Machine learning is getting eerily good at separating cheaters from honest players. Some people read that and conclude community anti-cheat is obsolete. The opposite is true. As ML systems improve, community oversight becomes more valuable, not less.
What Valve's ML systems are optimised for
Take Valve at their word: their behavioural classifiers exist to maintain match-quality at scale. The metric they optimise is, roughly, are paying-customer matches enjoyable enough that those customers keep playing and spending. That's a perfectly reasonable corporate metric. It's also subtly different from what an honest player wants.
Match-quality optimisation cares about outcomes: were both teams competitive, did the match feel close, did anyone rage-quit. Anti-cheat optimisation, by contrast, cares about processes: did the match contain cheating, was the result legitimate. These objectives diverge in two important cases.
The borderline cheater
Imagine a player who runs a careful aim-assist cheat that gives them a 3% edge. Their matches feel competitive, both teams have fun, no one rage-quits. To Valve's match-quality model, this player is fine. To the honest player on the losing team, they aren't.
Valve's system has no incentive to ban this player aggressively because banning is expensive — false positives generate refund-eligible complaints, support tickets, community PR damage. The system trades off conservatively, accepting a low ban-rate in exchange for a low false-positive rate.
The skilled smurf
A Premier-25k player on a Premier-12k smurf account ruins matches. They're not cheating in the technical sense, so behavioural classifiers won't flag them as cheaters. They're also typically careful enough to keep their match results within the realistic range for their displayed rank, which means trust-factor clustering doesn't catch them either.
From Valve's system perspective, they're a normal player with an unusual win rate.

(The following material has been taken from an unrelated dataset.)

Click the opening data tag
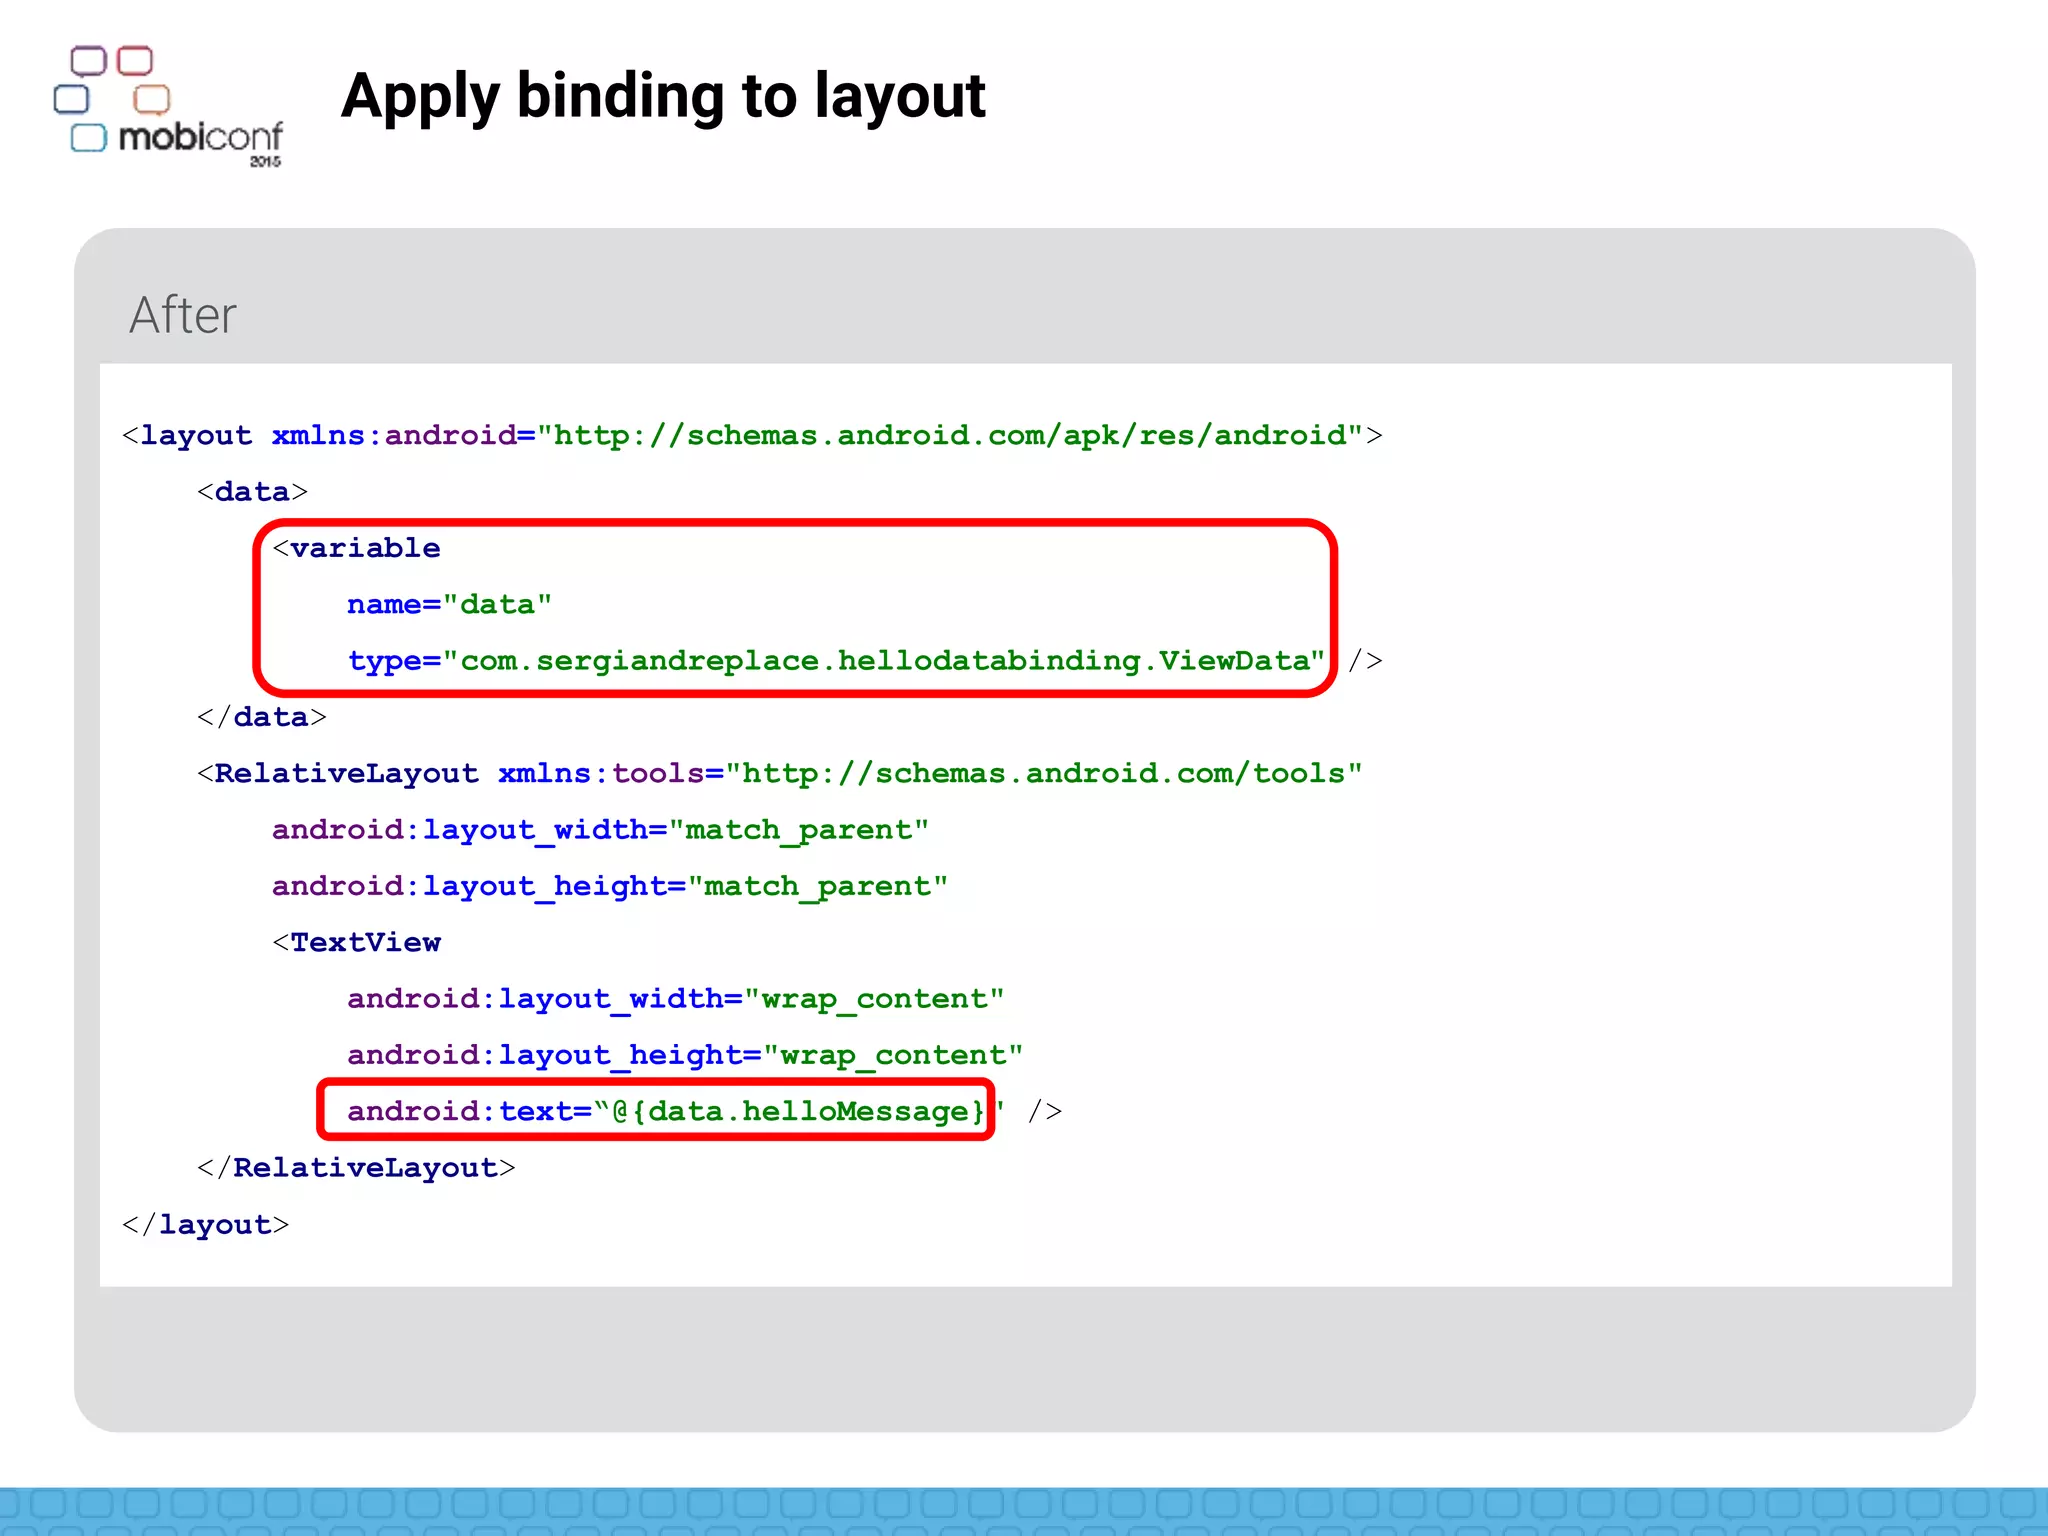The image size is (2048, 1536). [252, 492]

From the eight other players in the match, they're a problem.
The class of harms ML cannot fix
Machine learning is good at detecting statistical anomalies. It is bad at the harms that don't produce anomalies, which include:
- One-time cheaters. Players who turn on a cheat for a single match to win a tilt-point or solve a bet. Their lifetime statistics look normal.

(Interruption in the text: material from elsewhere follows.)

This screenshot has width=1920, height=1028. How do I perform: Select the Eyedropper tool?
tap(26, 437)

- Coordinated griefing. Pre-made stacks who deliberately throw matches to manipulate matchmaking. Their behaviour is unusual but their stats are ambiguous.

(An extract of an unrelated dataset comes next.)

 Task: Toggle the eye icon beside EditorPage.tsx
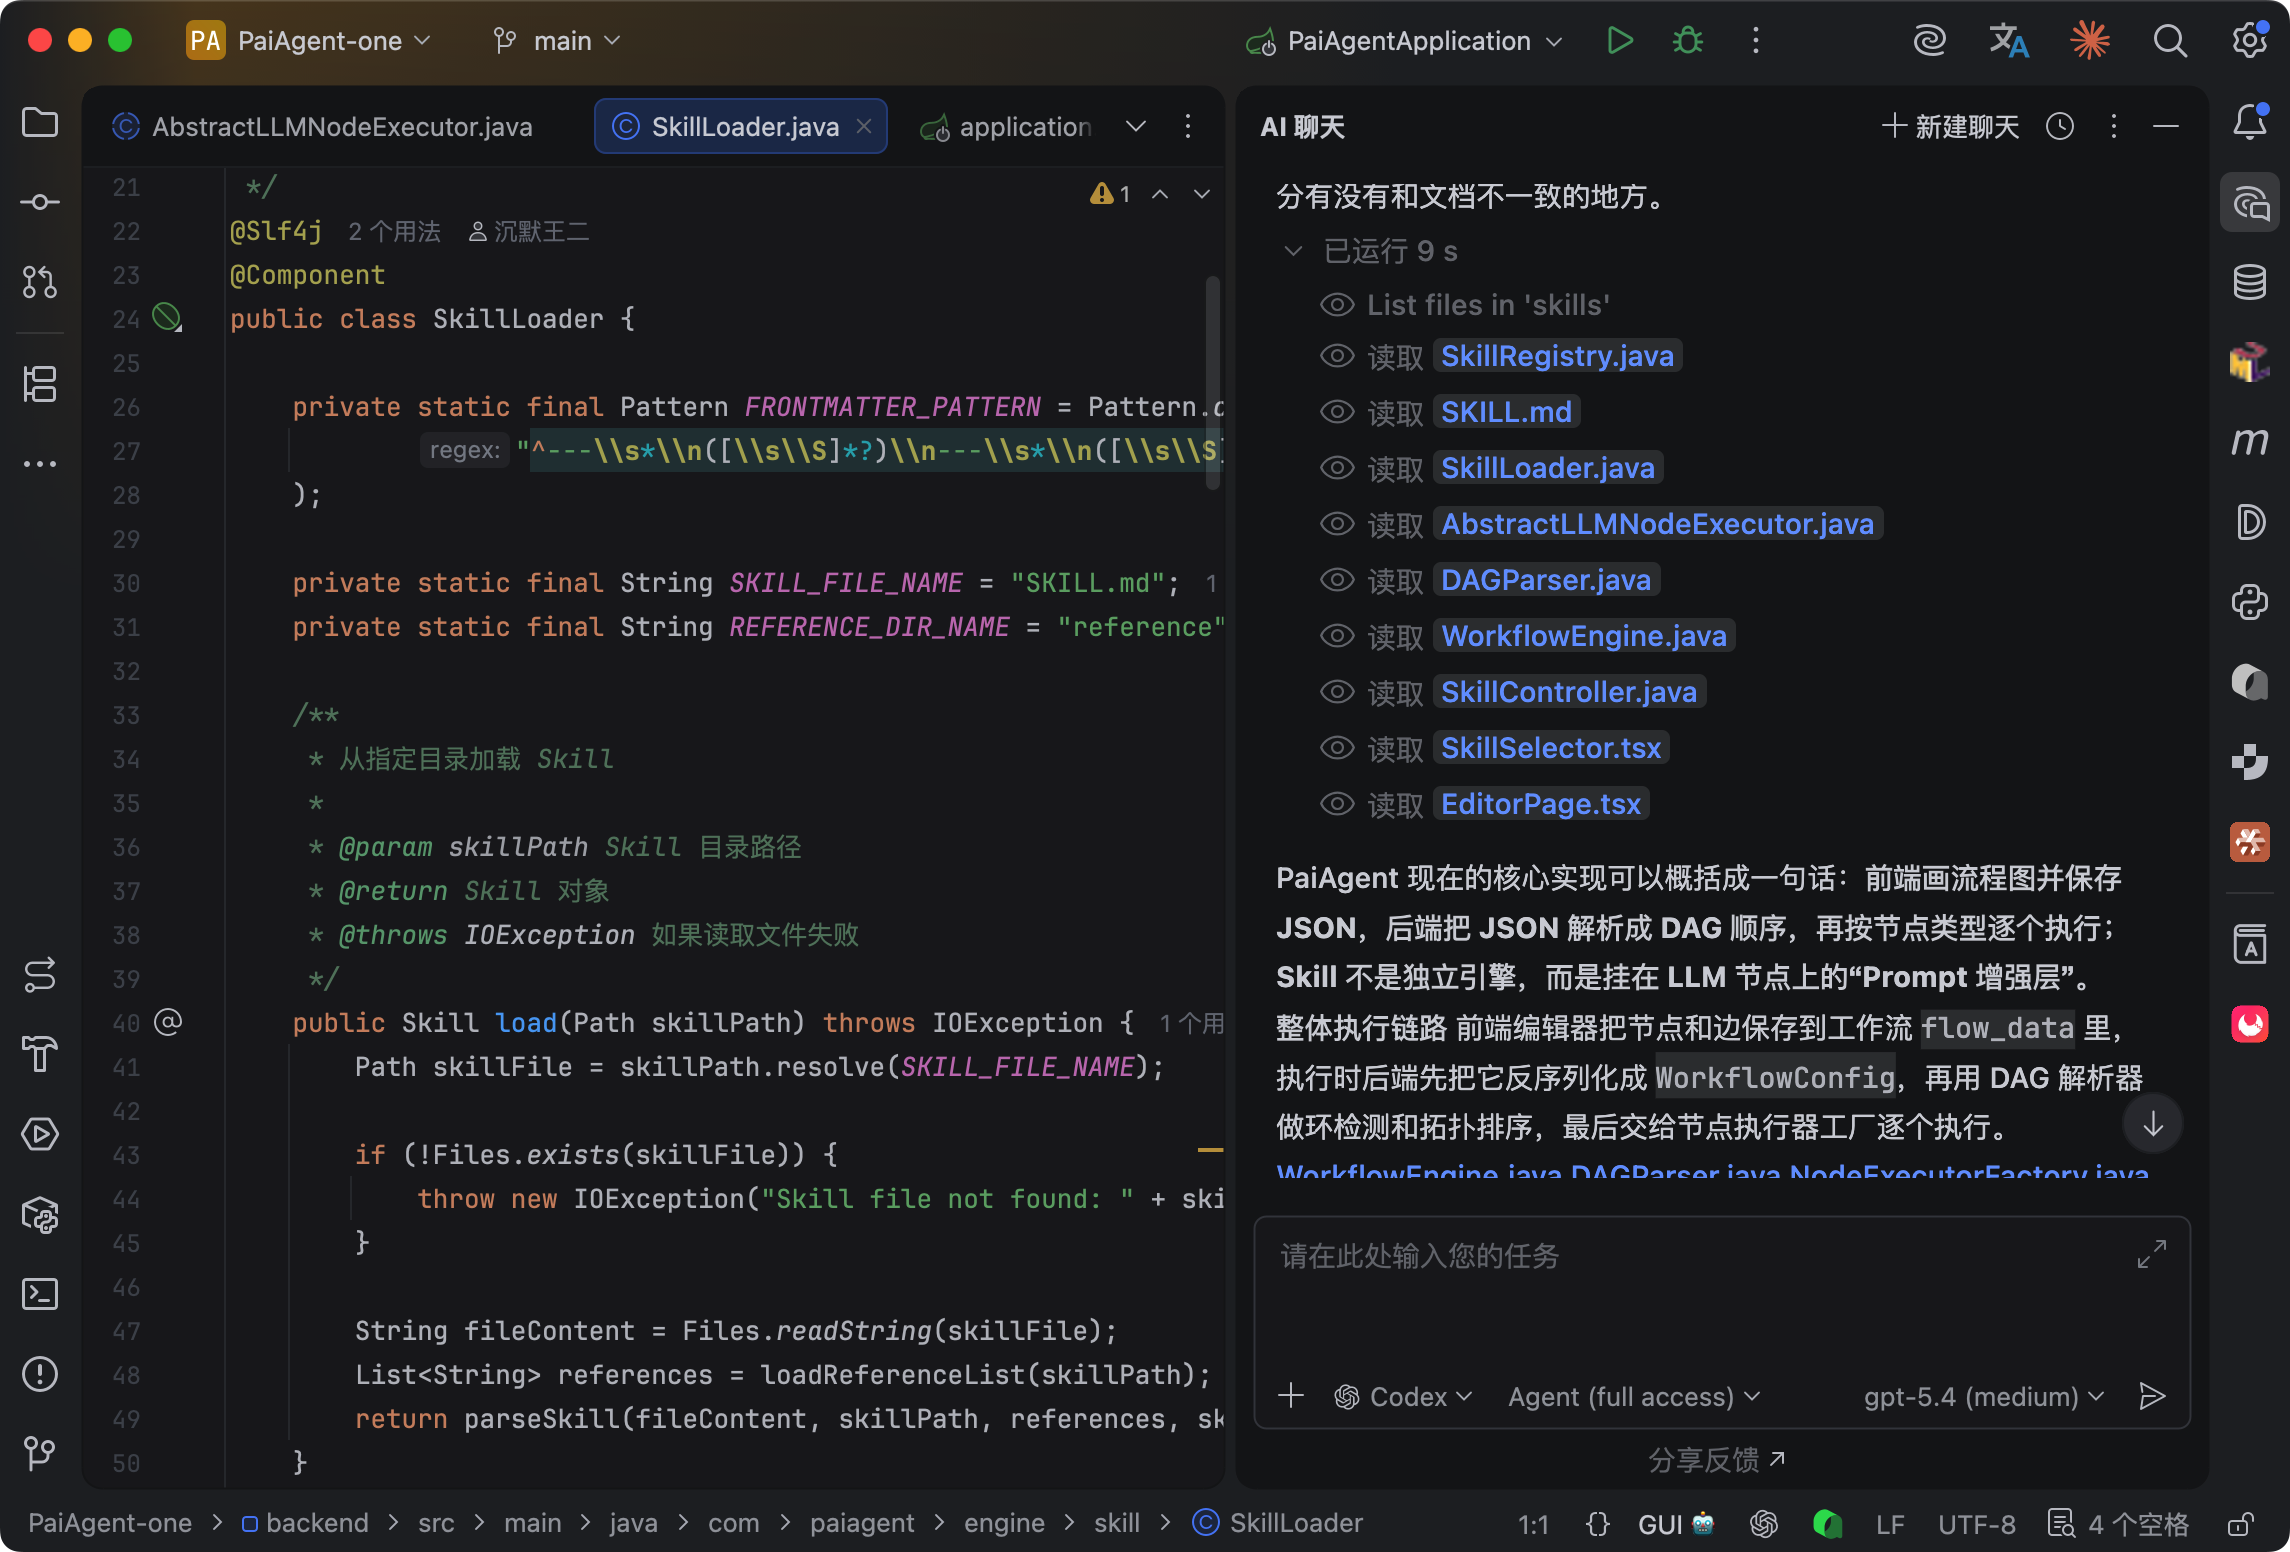(x=1337, y=804)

- Account selling. A high-rank account played by an unrelated purchaser. The behavioural signature changes after the sale, but the change is gradual enough to not look like a cheat onset.
- The lone wallhack.A player who only uses ESP and never aimbot. Their aim stats are completely normal, but their decision-making isn't.
All of these are visible to a human watching a demo. None of them are easy to detect from aggregated server-side stats alone.
What community oversight uniquely provides
Eyes on edge cases. Demos are public. A reviewer looking at a full match has access to information no behavioural classifier can use — comms, decision-making, contextual reads. Edge-case detection is exactly where humans still outperform ML.
Accountability artifacts. Convictions, verdicts, and reviewer consensus are public records. When a cheater is caught, the evidence is visible to everyone. That changes the cost calculus of cheating in a way silent algorithm bans do not.
Speed on novel cheats.When a new cheat emerges, the ML system has no training data. Days to weeks of cheaters running freely while telemetry accumulates. Community reviewers can spot the new cheat's pattern within hours of seeing it once.
Closure for victims.A player who was wronged by a cheater deserves to know the cheater faced consequences. Silent ban-waves don't provide that. Public verdicts do.
Why the volume problem isn't a deal-breaker
The standard objection: there are millions of CS2 matches a day, and only a few thousand active community reviewers. The community can't scale.
That's correct, and it's also fine. Community oversight isn't supposed to replace ML — it's supposed to handle the cases ML mishandles. That's a much smaller pool. The cases that get reported are usually the ones where players already suspected something the ML didn't catch, which is almost the right filter to bring to humans.
The volume problem is also addressable through tooling: timestamp-tagged reports, Steam-ID-deduplicated cases, and prioritisation by reporter reliability all let community time go where it's most valuable.
The right question
The question isn't "can community anti-cheat replace ML?" It's "what should community anti-cheat be designed to do that ML cannot?" Once you frame it that way, the answer becomes obvious. Community systems should target edge cases, build accountability, react fast to novel cheats, and give victims closure. ML systems should target volume, baseline filtering, and matchmaking quality.
Each layer is best at what the other layer is bad at. Together they cover more of the cheating-detection space than either could alone. CSWatch is built around that principle, and we expect to keep being relevant to CS2 for as long as the game does.